Some of West’s frustration with all those losses to Boston was abated during the 1971–72 season when the Lakers, who by now had acquired Wilt Chamberlain by trade and lost Baylor by retirement (nine games into the season), ran off an astounding regular-season record that still stands—33 straight wins—and disposed of the New York Knicks in six games to win the franchise’s first title in Los Angeles. Still, even that was bittersweet for West, who did not play particularly well in the postseason, which was dominated by the defensive-oriented play of Chamberlain, the NBA Finals MVP. It was West’s fate to be most dominant when the Lakers lost.
West retired early in the 1973–74 season, an All-Star in every one of his 13 complete seasons. At that time, only Chamberlain (30.1) and Baylor (27.4) had averaged more points per game than West (27, who is still eighth on the all-time list).
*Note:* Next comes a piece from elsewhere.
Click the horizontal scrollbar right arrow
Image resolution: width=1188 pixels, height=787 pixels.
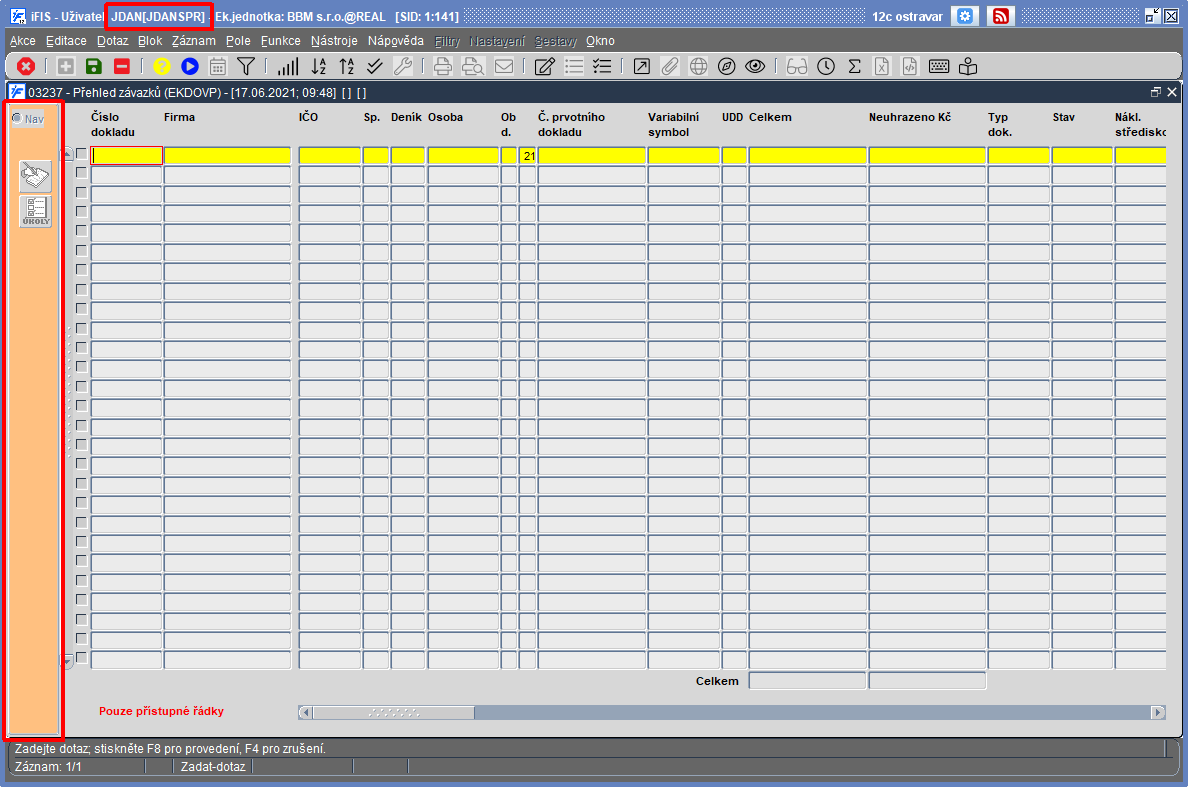[x=1158, y=712]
West returned to coach the Lakers for three seasons but found that the profession did not suit his perfectionist ways. But in 1982, he found his true calling, moving into the general manager position when Bill Sharman, West’s coach during his lone championship season, became team president. (The move was made by new team owner Jerry Buss not only to accommodate West but also because Sharman had a throat condition that made it difficult for him to speak.)
It was in that GM position that West made himself into a legend a second time, collecting the “Showtime” pieces around Magic Johnson and Kareem Abdul-Jabbar that led to five championships in the 1980s, then keeping the Lakers competitive through the mid-’90s until he drafted Kobe Bryant and landed Shaquille O’Neal in a free agent deal that resulted in a Laker three-peat at the beginning of the century.
“It wasn’t just Jerry’s ability to see a great player, it was his ability to see how much better that player was going to be,” says Geoff Petrie, who was the general manager of the Sacramento Kings from 1994 until 2013. “And Jerry was not only great at finding the great ones; he knew how to put the pieces around the great players, which is sometimes just as important.”
Despite L.A.’s success, West was rarely happy, for that was his nature. He fell out with Showtime coach Pat Riley (his best friend when they were teammates on that 1972 Lakers championship team), chafed under Buss’s refusal to make him the highest-paid GM in the league and never did get along with Phil Jackson when the triangle offense Zen Master was hired to coach the team.
Yes, many of the stories about West—and how many are there about a guy who’s been a known quantity since 1960?—will be about the web of gloom that sometimes seemed to envelop him, even crush him. But there was another side. Few people in the history of any sport had the knowledge and magnetism to gather so many players from so many generations into his orbit. The extraordinary number of condolences included messages from Michael Jordan and LeBron James, neither of whom played on teams under West. Jordan referred to him as being like “a big brother” and James said he will “miss our convos.” The touch West had on his masterful stop-quick jump shot was one thing, but his ability to touch multitudes in this game will be his enduring legacy.